592 S.W.3d 444
Tex. Crim. App.2020Background
- Trooper stopped James Burg for failing to dim high beams, suspected DWI; Burg refused an officer’s request for a blood specimen; trooper issued 180‑day administrative (ALR) suspension and temporary permit.
- Officer obtained a warrant; blood test showed BAC 0.212. Burg was convicted of DWI (BAC ≥ 0.15).
- Jury assessed one year confinement but recommended community supervision; trial court placed Burg on 18 months’ community supervision, a $1,500 fine, court costs, and ordered a one‑year driver’s license suspension to run concurrent with the ALR.
- Defense did not object to the license suspension at sentencing; the written community‑supervision conditions (Article 42.12 §13) did not include a license suspension.
- On appeal Burg argued the trial court lacked statutory authority to suspend a first‑time offender’s license while placing him on community supervision (relying on Love). The State argued the complaint was forfeited for failure to object (citing Speth) and later characterized the suspension as a collateral consequence.
- The Court of Criminal Appeals held a license suspension is not punishment and thus is not part of an "illegal sentence" exception to preservation; because Burg had an opportunity to object and did not, the claim was forfeited and the conviction was affirmed.
Issues
| Issue | Burg's Argument | State's Argument | Held |
|---|---|---|---|
| Whether a court‑ordered driver’s license suspension imposed at sentencing is part of the criminal "sentence" such that it may be challenged for the first time on appeal as an "illegal sentence." | The suspension was "included in the sentence" and thus outside the legislatively mandated penalties; an unauthorized sentence may be raised for the first time on appeal. | The suspension is a collateral consequence/civil penalty, not punishment; it is not part of an illegal sentence and is forfeitable if not objected to. | Held: A license suspension is not punishment and not part of an "illegal sentence," so the Mizell rule does not apply. Rule 33.1 contemporaneous‑objection rules govern. |
| Whether Burg preserved his complaint about the license suspension. | Because the suspension rendered the sentence unauthorized, no contemporaneous objection was required to preserve the claim. | Burg had the opportunity to object at sentencing; failing to object forfeited appellate review. | Held: Burg forfeited the complaint by not objecting; issue not preserved. |
Key Cases Cited
- Mizell v. State, 119 S.W.3d 804 (Tex. Crim. App. 2003) (sentence outside statutory range is illegal and may be raised for the first time on appeal).
- Davison v. State, 313 S.W.2d 883 (Tex. Crim. App. 1958) (automatic driver’s‑license suspension is not part of criminal "punishment").
- State v. Ross, 953 S.W.2d 748 (Tex. Crim. App. 1997) (sentence consists of the punishment terms in the judgment; collateral aspects of the judgment are outside the sentence).

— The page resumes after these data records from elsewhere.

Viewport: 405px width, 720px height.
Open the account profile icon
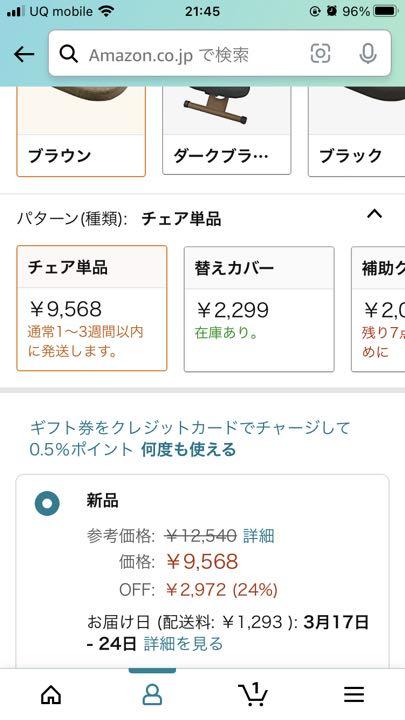pyautogui.click(x=152, y=695)

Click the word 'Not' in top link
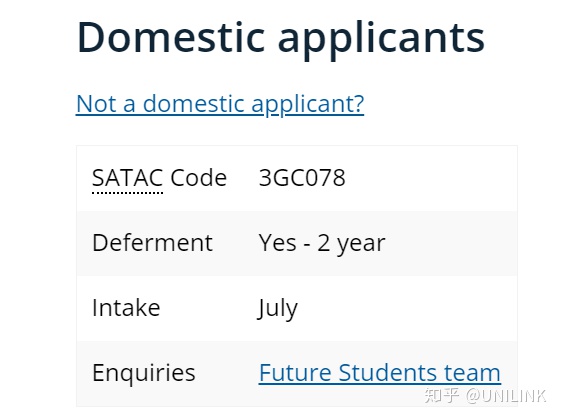tap(96, 104)
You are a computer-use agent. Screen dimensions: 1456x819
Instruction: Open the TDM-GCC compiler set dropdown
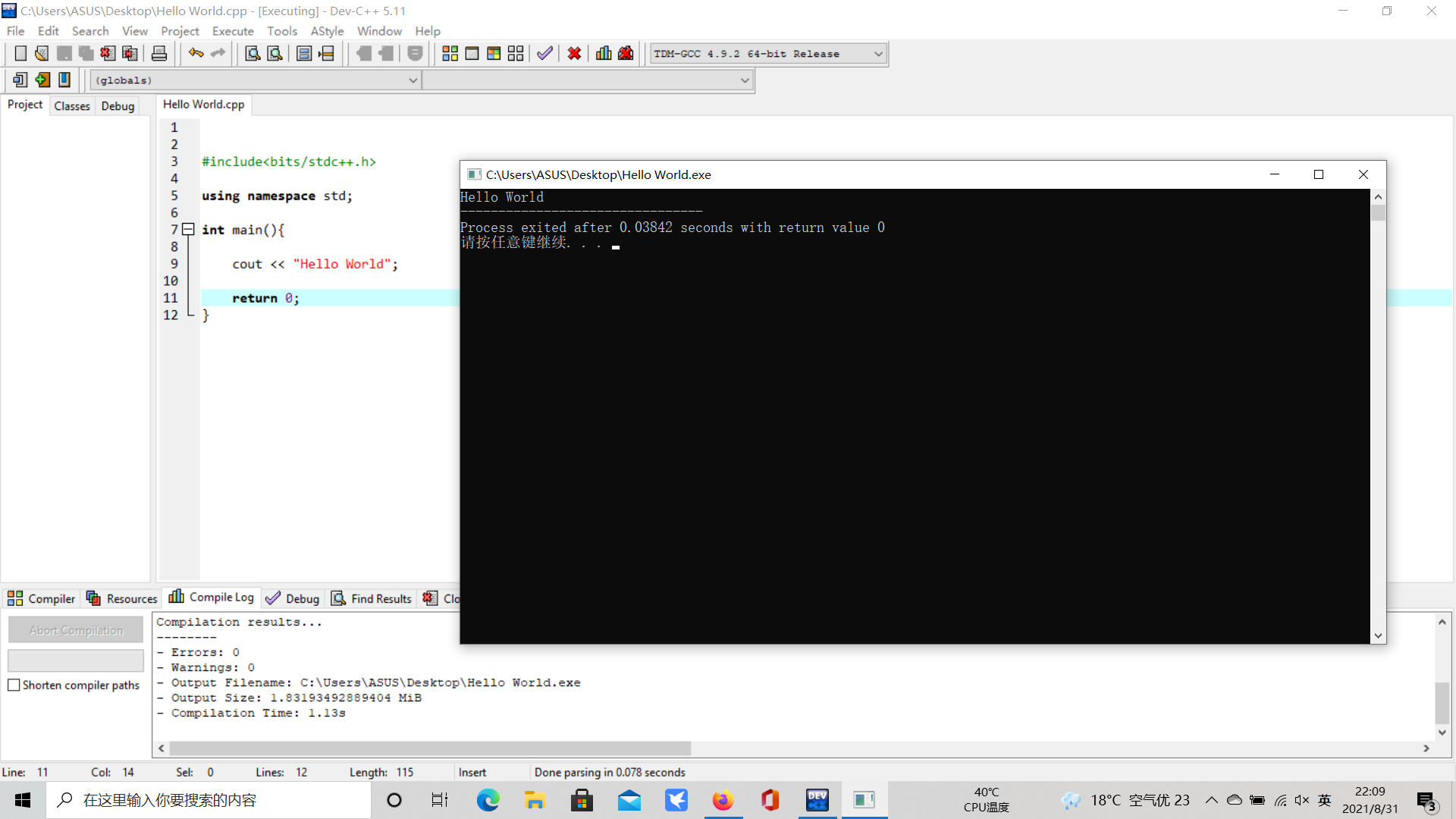(878, 54)
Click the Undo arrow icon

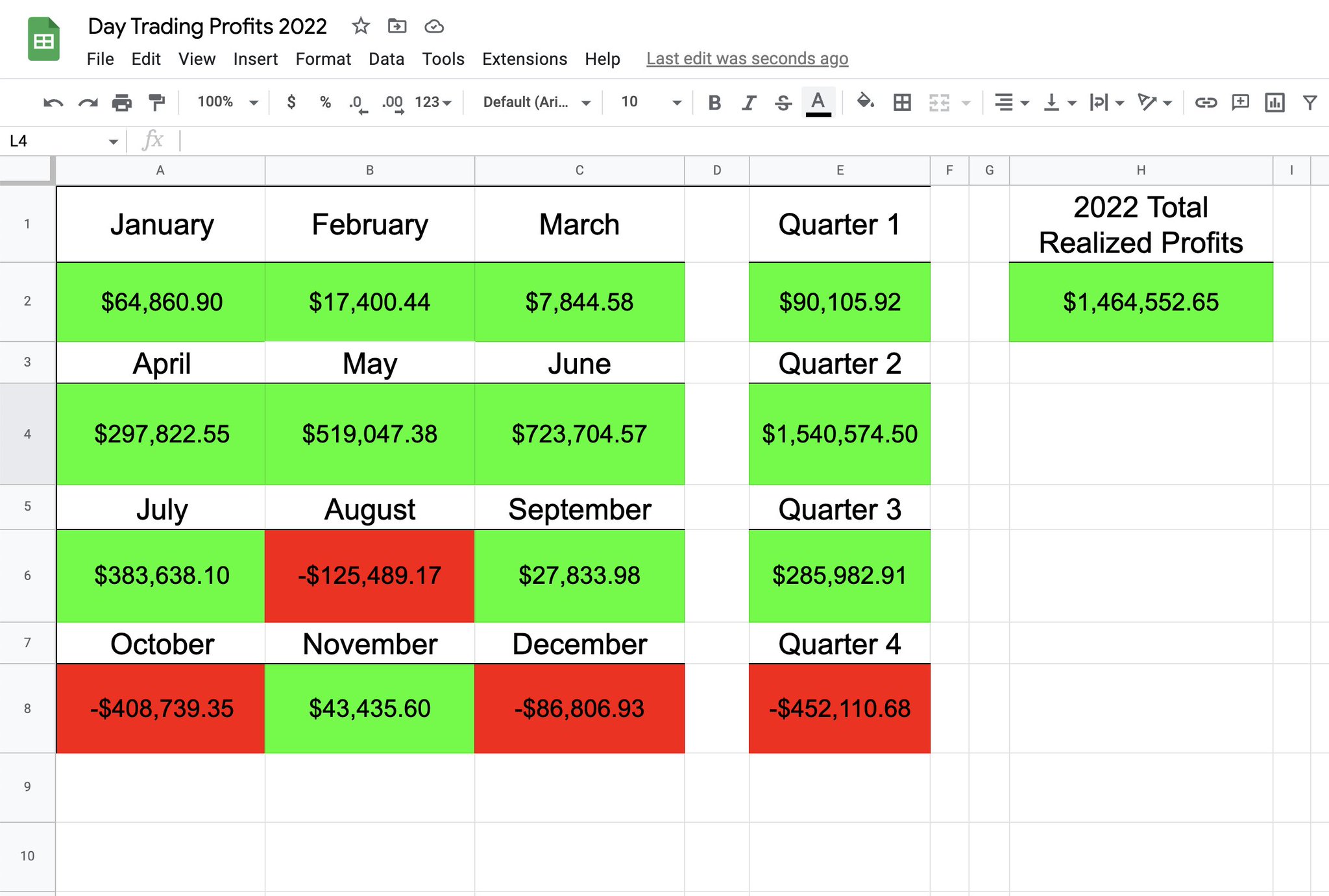(53, 103)
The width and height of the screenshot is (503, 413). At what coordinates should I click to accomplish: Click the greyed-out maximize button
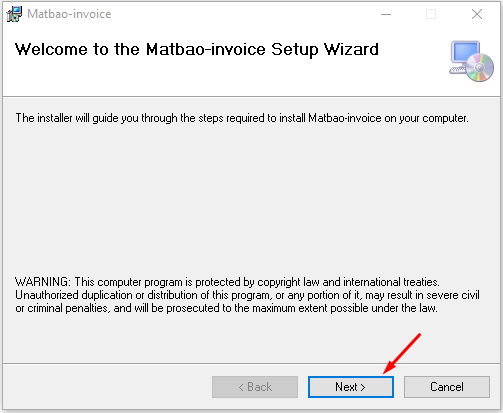pyautogui.click(x=431, y=14)
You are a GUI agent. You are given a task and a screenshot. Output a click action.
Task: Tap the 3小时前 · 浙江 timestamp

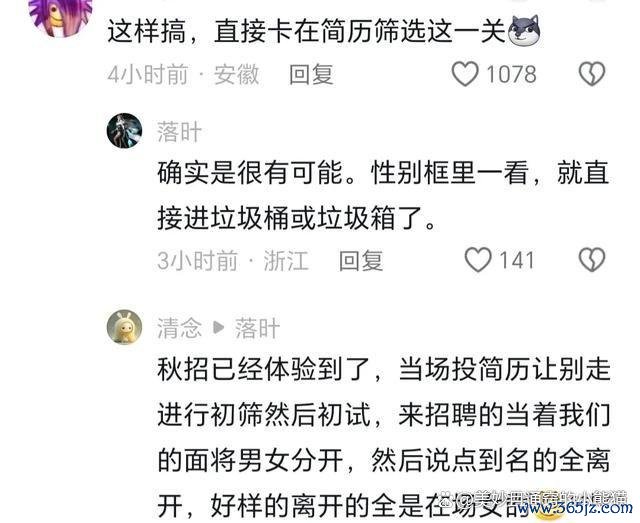pyautogui.click(x=233, y=261)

- Speth v. State, 6 S.W.3d 530 (Tex. Crim. App. 1999) (failure to object in trial court forfeits complaint about a condition of community supervision).
- Idowu v. State, 73 S.W.3d 918 (Tex. Crim. App. 2002) (complaints about restitution appropriateness must be raised in the trial court).
- Hudson v. United States, 522 U.S. 93 (1997) (legislative designation of civil penalty generally controls unless clearest proof shows punitive effect to transform it into criminal punishment).